Ao persistente toque do despertador anunciando a hora de levantar-se para ir à escola, segue-se uma ladainha matutina que só muda de endereço: ninguém quer acordar. Uma vez feito o sacrifício, já cara a cara com o professor, um de cada cinco alunos se deixa embalar e desmaia na carteira, segundo mostra uma pesquisa da National Sleep Foundation, dos Estados Unidos, sobre o nível de atenção da criançada nas primeiras horas do dia. Os frequentes sinais de cansaço, mais agudos ainda entre os adolescentes, motivaram a Academia Americana de Pediatria a publicar um documento que soou como hora do recreio para estudantes habituados à campainha estridente no pátio às 7 e pouco da manhã: havia ali a recomendação de que as aulas começassem mais tarde. A enfática mensagem deixou a bolha científica e acaba de ser abraçada pelo Estado da Califórnia, o primeiro a sacudir a legislação para empurrar o início do turno escolar para até as 8h30.
A exaustão da garotada faz pensar em uma saída que a princípio parece bem mais simples: ir para a cama cedo, de modo a estar preparado para o que der e vier ao raiar do sol. Mas essa é uma alternativa pouco viável, garantem os especialistas — sobretudo na faixa etária a partir dos 13, 14 anos, quando um turbilhão de mudanças fisiológicas caminha em marcha acelerada e o adolescente passa a sentir sono mais tarde. Um dos motores dessa chacoalhada no relógio biológico tem a ver justamente com o fato de o corpo adiar a liberação do hormônio melatonina e o processo de queda da temperatura corporal — ambos responsáveis pela sensação de sonolência. “Por esses fatores, o adolescente passa a dormir até duas horas mais tarde do que costumava”, explica a neurologista Andrea Bacelar, da Associação Brasileira do Sono (ABS). Para completar as oito horas de descanso recomendadas, portanto, a turma precisa dar uma esticadinha pela manhã.
Esse conjunto de estudos começa a ecoar em outras partes, inclusive no Brasil — e vem colhendo bons resultados entre os estudantes. Escolas como Concept e Avenues, de São Paulo, estabeleceram o início do batente às 8 horas. Em Brasília, o Colégio Seriös decidiu adotar o horário mais dilatado em 2018, iniciando as aulas também às 8 horas. “Percebemos que os alunos chegam agora com maior capacidade de concentração”, observa o diretor pedagógico Nei Vieira. E isso tem se refletido no boletim: as médias subiram 5%. Os pais celebram por outras razões. “Meus filhos estão visivelmente mais dispostos e podem tomar um bom café da manhã”, diz a pedagoga Luciana Freitas, ao lado dos filhos Gustavo, 11 anos, e Felipe, 13.
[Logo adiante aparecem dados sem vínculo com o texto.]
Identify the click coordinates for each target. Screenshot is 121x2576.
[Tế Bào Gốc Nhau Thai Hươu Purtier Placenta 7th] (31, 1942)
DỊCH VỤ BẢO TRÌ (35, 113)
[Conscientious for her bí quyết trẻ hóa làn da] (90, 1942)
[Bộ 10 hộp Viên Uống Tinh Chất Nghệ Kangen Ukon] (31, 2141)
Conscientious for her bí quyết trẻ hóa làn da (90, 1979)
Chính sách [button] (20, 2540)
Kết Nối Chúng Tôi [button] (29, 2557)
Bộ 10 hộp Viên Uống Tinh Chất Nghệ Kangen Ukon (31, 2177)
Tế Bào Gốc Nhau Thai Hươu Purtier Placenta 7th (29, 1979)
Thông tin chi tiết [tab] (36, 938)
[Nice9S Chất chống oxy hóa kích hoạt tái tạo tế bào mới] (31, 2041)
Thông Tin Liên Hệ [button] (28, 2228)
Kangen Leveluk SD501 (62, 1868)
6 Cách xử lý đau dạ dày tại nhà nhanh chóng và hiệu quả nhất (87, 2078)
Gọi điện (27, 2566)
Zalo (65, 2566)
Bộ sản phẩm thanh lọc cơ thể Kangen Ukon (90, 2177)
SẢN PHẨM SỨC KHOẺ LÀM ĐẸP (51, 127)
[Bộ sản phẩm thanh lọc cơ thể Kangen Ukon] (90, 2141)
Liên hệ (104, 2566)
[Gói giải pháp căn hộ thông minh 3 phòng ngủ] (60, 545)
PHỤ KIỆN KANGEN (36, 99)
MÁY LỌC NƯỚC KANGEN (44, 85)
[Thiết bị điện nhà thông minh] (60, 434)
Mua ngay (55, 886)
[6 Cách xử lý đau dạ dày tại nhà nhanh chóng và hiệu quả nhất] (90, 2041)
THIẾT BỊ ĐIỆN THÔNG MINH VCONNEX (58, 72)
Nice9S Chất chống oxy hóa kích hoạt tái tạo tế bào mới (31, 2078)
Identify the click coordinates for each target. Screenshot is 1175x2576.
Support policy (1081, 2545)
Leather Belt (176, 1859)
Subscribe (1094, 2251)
A percepção de que o adolescente dorme aquém do necessário para prover combustível à ebulição em andamento em seu corpo motivou a ABS a apresentar à Comissão de Educação da Câmara dos Deputados um projeto de lei semelhante ao aprovado na Califórnia. Texto de mesma natureza, de autoria do deputado estadual Renan Ferreirinha (PSB), tramita na Assembleia Legislativa do Rio de Janeiro. Para sustentar a propriedade do pleito, um levantamento da ABS dá a dimensão do cansaço geral nessa faixa etária: 60% dos adolescentes declaram não estar satisfeitos com a quantidade de horas dormidas — e essa escassez pode desaguar em doenças como obesidade, depressão e ansiedade. “Na adolescência, meia hora a mais de sono pela manhã tende a melhorar as condições para o aprendizado e funciona ainda na frente da prevenção de doenças”, explica Andrea Bacelar.
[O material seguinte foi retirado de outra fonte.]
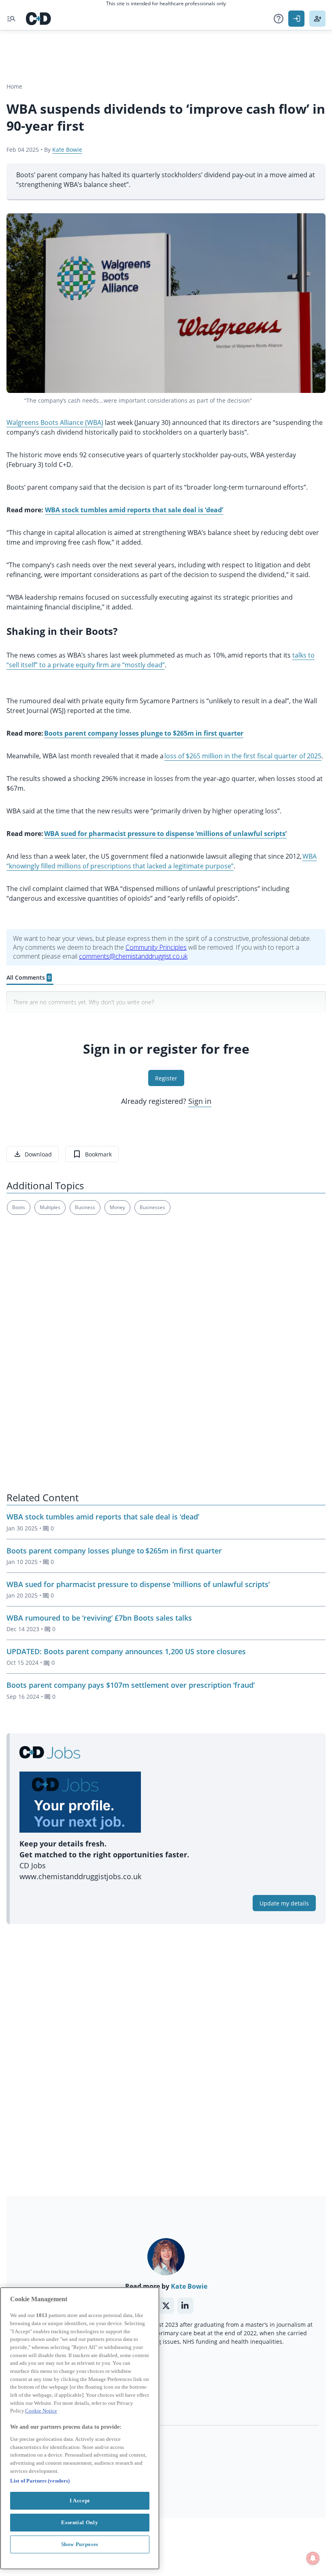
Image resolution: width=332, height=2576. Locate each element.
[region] (80, 2428)
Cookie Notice (41, 2411)
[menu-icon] (11, 18)
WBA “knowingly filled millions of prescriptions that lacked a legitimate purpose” (161, 861)
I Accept (80, 2500)
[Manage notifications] (312, 2558)
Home (14, 86)
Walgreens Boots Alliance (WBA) (54, 422)
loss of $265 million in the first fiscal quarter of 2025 (242, 755)
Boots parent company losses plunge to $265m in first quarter (114, 1550)
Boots (18, 1207)
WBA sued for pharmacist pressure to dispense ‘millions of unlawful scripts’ (138, 1584)
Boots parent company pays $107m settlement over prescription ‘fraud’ (130, 1685)
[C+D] (38, 18)
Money (117, 1207)
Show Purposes (80, 2544)
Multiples (50, 1207)
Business (85, 1207)
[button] (278, 18)
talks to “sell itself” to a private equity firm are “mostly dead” (160, 660)
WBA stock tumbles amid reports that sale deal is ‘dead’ (102, 1516)
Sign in (199, 1101)
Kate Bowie (67, 149)
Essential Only (79, 2522)
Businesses (152, 1207)
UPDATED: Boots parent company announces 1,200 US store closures (126, 1651)
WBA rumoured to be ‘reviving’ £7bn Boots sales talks (99, 1618)
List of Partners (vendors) (40, 2481)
Evidentemente que uma sacudida na rotina escolar envolve adaptações de cunho logístico, como a repaginação do horário dos professores e dos próprios pais, que em geral engatam, também eles, cedo no trabalho. Mas a ciência mostra por mais de um ângulo que o ajuste compensa. A preservação do sono quando a criança adentra a adolescência é vital porque justamente nesse período se consolida o desenvolvimento da área do cérebro que pilota a capacidade de julgamento, o controle dos impulsos e o raciocínio lógico — e um bom pernoite mantém o funcionamento dessa engrenagem a pleno vapor (veja o quadro ao lado). Também é quando as pestanas estão bem fechadas que hormônios sexuais e do crescimento são produzidos em eletrizante ritmo de fábrica. Aos navegantes em plena metamorfose, porém, um aviso: de nada adiantará toda essa mudança se o celular seguir em uso até altas horas. “A luz, aliada ao frenético fluxo de informações, vira motor de ansiedade e insônia. É essencial ter hora para desligar o aparelho”, enfatiza o neurocientista Ariovaldo Silva, da Universidade Federal de Minas Gerais. O boletim agradece.